_SHORT TASK:_ Copy each of these records word for word.

A run of records:
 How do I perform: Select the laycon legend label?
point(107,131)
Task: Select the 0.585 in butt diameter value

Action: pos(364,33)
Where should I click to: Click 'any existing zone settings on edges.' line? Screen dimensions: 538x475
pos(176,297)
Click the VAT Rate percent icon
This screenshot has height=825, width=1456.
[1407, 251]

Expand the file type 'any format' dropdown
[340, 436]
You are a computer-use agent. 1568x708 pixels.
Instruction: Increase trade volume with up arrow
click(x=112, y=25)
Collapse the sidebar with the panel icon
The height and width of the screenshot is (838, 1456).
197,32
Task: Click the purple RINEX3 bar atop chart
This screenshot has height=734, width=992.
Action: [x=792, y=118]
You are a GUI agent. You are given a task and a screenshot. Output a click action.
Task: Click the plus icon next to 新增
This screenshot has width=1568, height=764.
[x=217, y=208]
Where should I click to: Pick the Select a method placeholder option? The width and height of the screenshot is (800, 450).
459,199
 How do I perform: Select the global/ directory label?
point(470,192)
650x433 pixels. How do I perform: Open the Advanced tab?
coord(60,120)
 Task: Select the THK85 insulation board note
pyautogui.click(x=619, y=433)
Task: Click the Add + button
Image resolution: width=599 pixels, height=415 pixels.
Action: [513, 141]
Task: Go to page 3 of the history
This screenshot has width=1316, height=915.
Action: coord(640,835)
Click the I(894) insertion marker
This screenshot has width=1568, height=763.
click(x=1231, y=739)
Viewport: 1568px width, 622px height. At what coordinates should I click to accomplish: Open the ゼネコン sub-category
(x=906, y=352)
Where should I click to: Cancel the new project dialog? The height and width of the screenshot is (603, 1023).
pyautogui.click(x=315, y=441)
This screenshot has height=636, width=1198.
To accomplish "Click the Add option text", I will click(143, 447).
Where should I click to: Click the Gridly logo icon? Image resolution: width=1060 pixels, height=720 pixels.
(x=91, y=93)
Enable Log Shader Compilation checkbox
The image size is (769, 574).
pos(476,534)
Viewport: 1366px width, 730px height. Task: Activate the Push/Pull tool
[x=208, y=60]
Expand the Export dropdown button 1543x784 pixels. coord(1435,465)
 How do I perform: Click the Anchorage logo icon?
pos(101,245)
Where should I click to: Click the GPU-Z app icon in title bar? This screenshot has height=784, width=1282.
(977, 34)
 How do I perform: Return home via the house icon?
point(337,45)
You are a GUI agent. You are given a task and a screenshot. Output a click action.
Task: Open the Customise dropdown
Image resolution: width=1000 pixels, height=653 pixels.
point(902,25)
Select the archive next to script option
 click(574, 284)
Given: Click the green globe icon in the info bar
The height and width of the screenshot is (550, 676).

_RIGHT ANSWER:_
 How do I perform: Select the laycon legend label?
point(107,131)
Task: Select the 0.585 in butt diameter value

Action: pos(364,33)
Where should I click to: Click 'any existing zone settings on edges.' line? Screen dimensions: 538x475
pos(176,297)
Click the VAT Rate percent icon
This screenshot has height=825, width=1456.
[1407, 251]

Expand the file type 'any format' dropdown
[340, 436]
You are a computer-use agent. 1568x708 pixels.
Instruction: Increase trade volume with up arrow
click(x=112, y=25)
Collapse the sidebar with the panel icon
The height and width of the screenshot is (838, 1456).
197,32
Task: Click the purple RINEX3 bar atop chart
This screenshot has height=734, width=992.
Action: [x=792, y=118]
You are a GUI agent. You are given a task and a screenshot. Output a click action.
Task: Click the plus icon next to 新增
This screenshot has width=1568, height=764.
[x=217, y=208]
Where should I click to: Pick the Select a method placeholder option? The width and height of the screenshot is (800, 450).
459,199
 How do I perform: Select the global/ directory label?
point(470,192)
650x433 pixels. How do I perform: Open the Advanced tab?
coord(60,120)
 Task: Select the THK85 insulation board note
pyautogui.click(x=619, y=433)
Task: Click the Add + button
Image resolution: width=599 pixels, height=415 pixels.
Action: [513, 141]
Task: Go to page 3 of the history
This screenshot has width=1316, height=915.
Action: coord(640,835)
Click the I(894) insertion marker
This screenshot has width=1568, height=763.
click(x=1231, y=739)
Viewport: 1568px width, 622px height. At what coordinates should I click to accomplish: Open the ゼネコン sub-category
(x=906, y=352)
Where should I click to: Cancel the new project dialog? The height and width of the screenshot is (603, 1023).
pyautogui.click(x=315, y=441)
This screenshot has height=636, width=1198.
To accomplish "Click the Add option text", I will click(143, 447).
Where should I click to: Click the Gridly logo icon? Image resolution: width=1060 pixels, height=720 pixels.
(x=91, y=93)
Enable Log Shader Compilation checkbox
The image size is (769, 574).
pos(476,534)
Viewport: 1366px width, 730px height. Task: Activate the Push/Pull tool
[x=208, y=60]
Expand the Export dropdown button 1543x784 pixels. coord(1435,465)
 How do I perform: Click the Anchorage logo icon?
pos(101,245)
Where should I click to: Click the GPU-Z app icon in title bar? This screenshot has height=784, width=1282.
(977, 34)
 How do I perform: Return home via the house icon?
point(337,45)
You are a GUI agent. You are given a task and a screenshot. Output a click action.
Task: Open the Customise dropdown
Image resolution: width=1000 pixels, height=653 pixels.
point(902,25)
Select the archive next to script option
 click(574, 284)
Given: Click the green globe icon in the info bar
The height and width of the screenshot is (550, 676).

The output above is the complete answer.